In the testy Game 3 of the ALCS, after allowing single runs in the 2nd, 3rd, and 4th innings, Martinez hit Yankees right fielder Karim Garcia near the shoulders with a pitch, sparking a shouting match between Martinez and the New York bench. Directing his attention at Yankees catcher Jorge Posada, Martinez jabbed a finger into the side of his own head, which some interpreted as a threatened beanball, including an enraged Yankee bench coach Don Zimmer. Emotions remained high in the bottom of the inning, which was led off by Boston slugger Manny Ramírez. Ramirez became irate over a high strike from Roger Clemens, and both benches cleared. During the ensuing commotion, the 72-year-old Zimmer charged towards Martínez; Martínez deflected Zimmer's charge and Zimmer fell to the ground. Later, Martinez claimed that he was not indicating that he would hit Posada in the head, but that he would remember what Posada was saying to him.
Martínez was also on the mound for Game 7 of the 2003 ALCS versus the Yankees.
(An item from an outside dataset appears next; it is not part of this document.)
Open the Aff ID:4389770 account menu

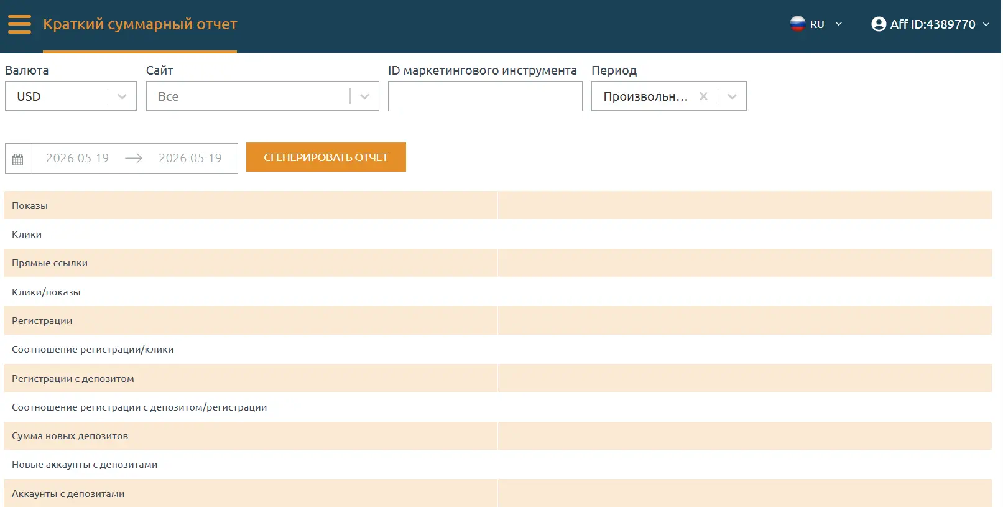(x=931, y=24)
With the Red Sox ahead 5-2 at the start of the 8th inning, a tiring Martinez pitched his way into trouble. He was visited on the mound by manager Grady Little, but was left in to pitch, in a controversial non-move. The Yankees tied the score against Martinez in that inning on four successive hits, leading to a dramatic extra-inning, series-ending victory for New York.
After a comparatively lackluster season in 2004 (though still a solid season by general standards), Pedro Martínez pitched one of his most memorable games in Game 3 of the World Series. He shut out the St. Louis Cardinals through seven innings, recording his final 14 outs consecutively.
In June 2006, the Mets played an interleague series against the Red Sox, which was Martinez's first appearance at Fenway Park since leaving the team. The Red Sox gave their former ace a two minute video tribute on June 27, but showed no courtesies to Martinez the following night. In his June 28, 2006 start, Martinez lasted only 3 innings, and was rocked for 8 runs (6 earned) on 7 hits, losing his worst game as a Met just before going onto the disabled list. The Red Sox are the only Major League team against which Martinez does not have a victory.
In 2000, in a game against the Tampa Bay Devil Rays, Pedro hit Gerald Williams in the elbow with a pitch. Williams then charged the mound leading to a bench-clearing brawl. After the game, Pedro said, "There's no crying in baseball. If he wants to cry, let him cry."
When asked about the Red Sox-Yankees rivalry, he responded: "I'm starting to hate talking about the Yankees. The questions are so stupid. They're wasting my time. It's getting kind of old ... I don't believe in damn curses. Wake up the damn Bambino and have me face him. Maybe I'll drill him in the ass, pardon me the word."
After a Red Sox loss to the Yankees late in the 2004 season, Martínez remarked in a press conference, "They beat me. They're that good right now. They're that hot. I just tip my hat and call the Yankees my daddy". The New York media publicized the quote heavily, and whenever Martínez pitched at Yankee Stadium in the 2004 American League Championship Series, fans chanted "who's your daddy?"
Following the Red Sox' win in the 2004 World Series, Martínez dedicated part of the win to the fans of the Montreal Expos, his former team. Martínez said they deserved recognition after having the 1994 World Series taken away from them, and their team taken away in 2004. The Expos had an MLB-best 74-40 record at the time of the strike; the Montreal franchise was relocated to Washington D.C. following the 2004 season.
Martinez faced criticism in 2008, after a YouTube-linked video made known his involvement at a cockfighting tournament two years earlier. The event had taken place in the Dominican Republic, where cockfighting is legal.